The principle of consistency simply means that whenever the government treats any person unequally because of his or her race, the person has suffered an injury that falls squarely within the language and spirit of the Constitution's guarantee of Equal Protection."

Strauder (1880)

The words of the amendment, it is true, are prohibitory, but they contain a necessary implication of a positive immunity, or right, most valuable to the colored race—the right to exemption from unfriendly legislation against them distinctively as colored—exemption from legal discriminations, implying inferiority in civil society"

Adarand (1995)

There is not a moral or constitutional equivalence between a policy that is designed to perpetuate a caste system and one that seeks to eradicate racial subordination. Invidious discrimination is an engine of oppression, subjugating a disfavored group to enhance or maintain the power of the majority. Remedial race-based preferences reflect the opposite impulse: a desire to foster equality in society. No sensible conception of the Government's constitutional obligation to "govern impartially" should ignore this distinction. (836) (Stevens, Ginsburg, dissenting).

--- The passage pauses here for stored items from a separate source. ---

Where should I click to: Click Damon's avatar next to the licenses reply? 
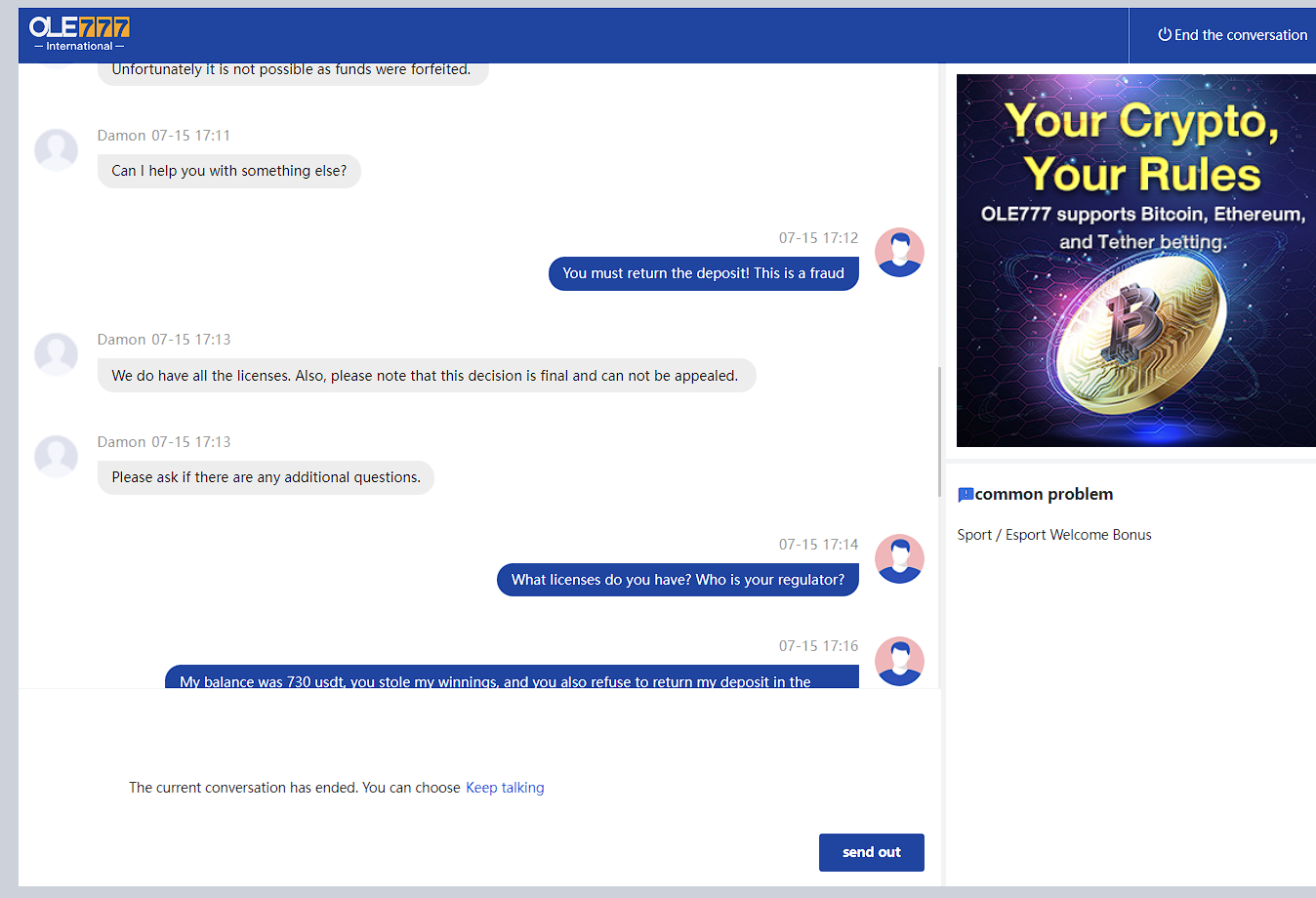pos(56,354)
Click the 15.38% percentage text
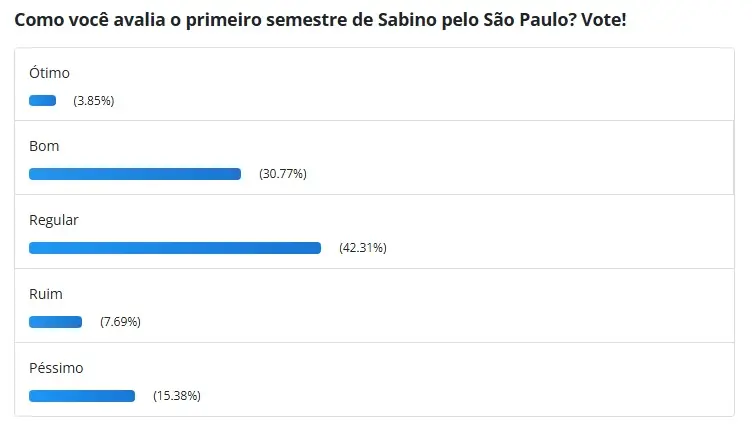 tap(177, 396)
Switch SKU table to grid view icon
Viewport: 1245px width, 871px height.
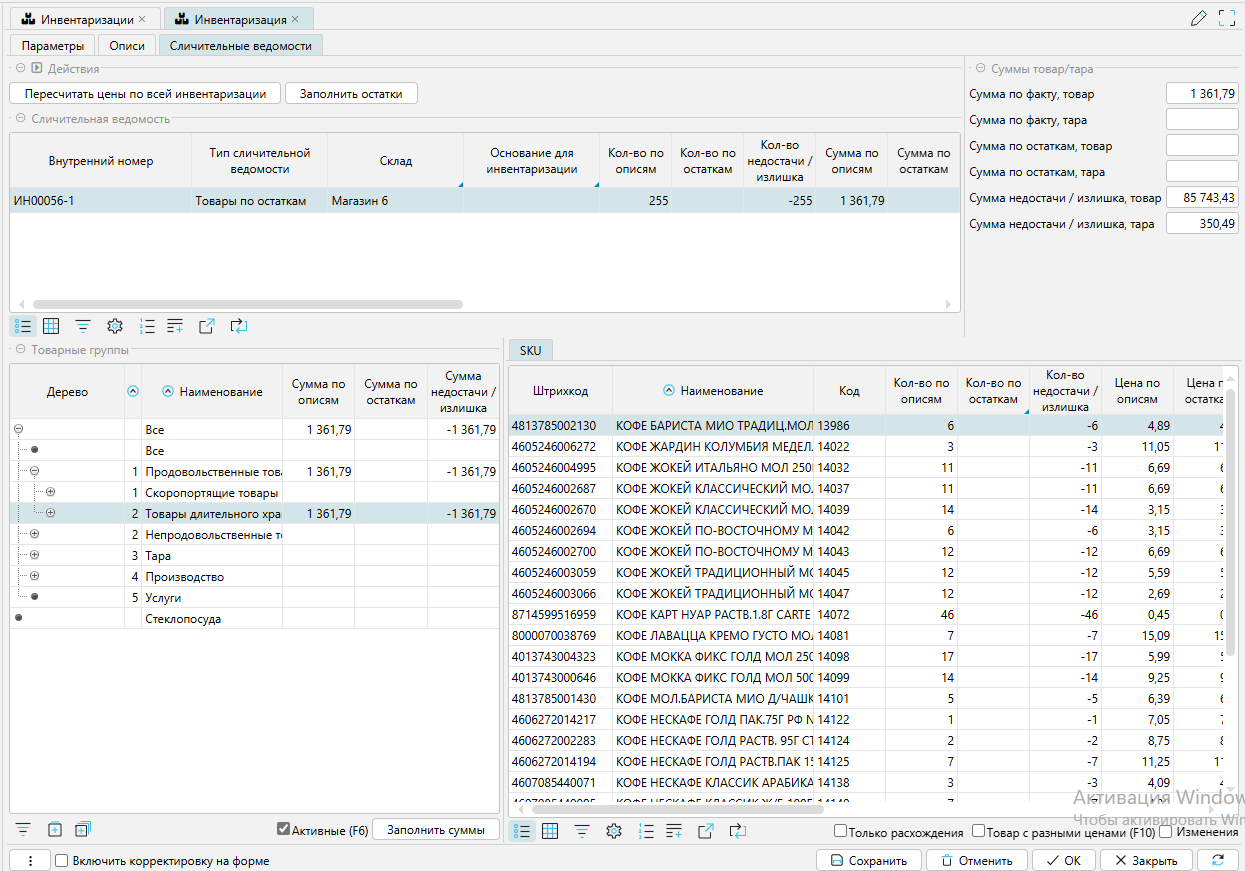pyautogui.click(x=550, y=831)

Washington v. Davis (1976)

This is not to say that the necessary discriminatory racial purpose must be express or appear on the face of the statute, or that a law's disproportionate impact is irrelevant in cases involving Constitution-based claims of racial discrimination. A statute, otherwise neutral on its face, must not be applied so as invidiously to discriminate on the basis of race. (772)

Richmond v. J.A. Croson Co. (1989)

Where there is a significant statistical disparity between the number of qualified minority contractors willing and able to perform a particular service and the number of such contractors actually engaged by the locality or the locality's prime contractors, an inference of discriminatory exclusion could arise. (831)

Craig v. Boren (1976)

To withstand constitutional challenge, previous cases establish that classifications by gender must serve important governmental objectives and must be substantially related to achievement of those objectives. (establishes IS as standard of review in gender cases)

Feeney

When there is a proof that a discriminatory purpose has been a motivating factor in the decision, this judicial deference is no longer justified.

Brown (1954) -..

[T]he policy of separating the races is usually interpreted as denoting the inferiority of the negro group." Approves finding of trial court,"Segregation of white and colored children in public schools has a detrimental effect upon the colored children. .

McCleskey v Kemp

[his] evidence confronts us with the subtle and persistent influence of the past. his message is a disturbing one to a society that has formally repudiated racism, and a frustratng one to a Nation accustomed to regarding its destiny as the product of its own will. Nonetheless, we ignore him at our peril, for *we remain imprisoned by the past as long as we deny its influence in the present* (Brennan, dissenting)

Gong Lum v. Rice

separate but equal principle is within the discretion of the State in regulating its public schools and does not conflict with the 14th Am.

14th Amendment

§1 All persons born or naturalized in the US, and subject to the jurisdiction thereof, are citizens of the US and the State wherein they reside. No State shall make or enforce any law which shall abridge the privilidges and immunities of citizens of the US; no shall any State deprive any person of life, liberty, or property without due process of law; nor deny to any person within its jurisdiction the equal protection of the laws.